Reproduce the material word for word. Start at the line containing "Screen dimensions: 1568x427" and stop after the line containing "point(1241,264)".

(begin)

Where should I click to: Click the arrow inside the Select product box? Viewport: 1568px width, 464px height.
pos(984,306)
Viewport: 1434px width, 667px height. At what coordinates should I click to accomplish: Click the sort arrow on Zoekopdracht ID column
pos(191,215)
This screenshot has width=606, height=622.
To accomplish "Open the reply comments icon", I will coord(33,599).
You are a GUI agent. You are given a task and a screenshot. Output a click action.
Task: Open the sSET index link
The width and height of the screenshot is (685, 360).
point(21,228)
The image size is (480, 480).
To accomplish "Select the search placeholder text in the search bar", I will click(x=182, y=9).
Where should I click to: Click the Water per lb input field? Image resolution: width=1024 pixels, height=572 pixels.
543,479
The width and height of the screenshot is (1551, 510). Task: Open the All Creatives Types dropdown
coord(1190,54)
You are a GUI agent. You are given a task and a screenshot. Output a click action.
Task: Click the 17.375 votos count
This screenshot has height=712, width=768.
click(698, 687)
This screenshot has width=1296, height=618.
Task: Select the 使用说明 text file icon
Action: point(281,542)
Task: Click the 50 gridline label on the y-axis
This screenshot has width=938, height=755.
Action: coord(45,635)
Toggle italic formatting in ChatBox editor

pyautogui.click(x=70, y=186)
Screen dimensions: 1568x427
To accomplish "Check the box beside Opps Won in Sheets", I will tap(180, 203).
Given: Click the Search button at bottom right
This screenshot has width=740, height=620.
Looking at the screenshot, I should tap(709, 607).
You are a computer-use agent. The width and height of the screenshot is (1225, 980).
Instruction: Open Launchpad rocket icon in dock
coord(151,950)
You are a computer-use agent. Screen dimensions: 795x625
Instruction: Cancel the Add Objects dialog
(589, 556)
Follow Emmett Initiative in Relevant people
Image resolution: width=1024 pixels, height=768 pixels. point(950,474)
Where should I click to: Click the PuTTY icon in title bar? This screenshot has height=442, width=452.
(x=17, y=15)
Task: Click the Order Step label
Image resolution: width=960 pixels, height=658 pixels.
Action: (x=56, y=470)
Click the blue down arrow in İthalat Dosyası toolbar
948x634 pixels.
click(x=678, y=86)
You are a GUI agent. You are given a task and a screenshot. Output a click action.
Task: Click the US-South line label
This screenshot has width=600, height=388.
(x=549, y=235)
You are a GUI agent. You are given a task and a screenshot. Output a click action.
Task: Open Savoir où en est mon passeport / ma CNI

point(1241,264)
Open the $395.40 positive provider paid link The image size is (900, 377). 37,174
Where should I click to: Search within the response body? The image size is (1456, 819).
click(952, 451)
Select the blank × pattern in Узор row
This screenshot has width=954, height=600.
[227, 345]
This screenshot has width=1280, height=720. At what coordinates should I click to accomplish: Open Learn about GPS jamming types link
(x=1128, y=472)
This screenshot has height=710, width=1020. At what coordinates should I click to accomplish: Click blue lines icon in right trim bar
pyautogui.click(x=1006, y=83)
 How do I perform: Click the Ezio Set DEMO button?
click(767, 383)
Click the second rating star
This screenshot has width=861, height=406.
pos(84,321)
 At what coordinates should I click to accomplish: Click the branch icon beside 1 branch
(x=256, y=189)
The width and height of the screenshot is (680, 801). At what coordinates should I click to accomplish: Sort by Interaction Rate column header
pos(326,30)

(end)

WRITTEN ANSWER =
Screen dimensions: 1568x427
To accomplish "Check the box beside Opps Won in Sheets", I will tap(180, 203).
Given: Click the Search button at bottom right
This screenshot has width=740, height=620.
Looking at the screenshot, I should tap(709, 607).
You are a computer-use agent. The width and height of the screenshot is (1225, 980).
Instruction: Open Launchpad rocket icon in dock
coord(151,950)
You are a computer-use agent. Screen dimensions: 795x625
Instruction: Cancel the Add Objects dialog
(589, 556)
Follow Emmett Initiative in Relevant people
Image resolution: width=1024 pixels, height=768 pixels. point(950,474)
Where should I click to: Click the PuTTY icon in title bar? This screenshot has height=442, width=452.
(x=17, y=15)
Task: Click the Order Step label
Image resolution: width=960 pixels, height=658 pixels.
Action: (x=56, y=470)
Click the blue down arrow in İthalat Dosyası toolbar
948x634 pixels.
click(x=678, y=86)
You are a GUI agent. You are given a task and a screenshot. Output a click action.
Task: Click the US-South line label
This screenshot has width=600, height=388.
(x=549, y=235)
You are a GUI agent. You are given a task and a screenshot. Output a click action.
Task: Open Savoir où en est mon passeport / ma CNI

point(1241,264)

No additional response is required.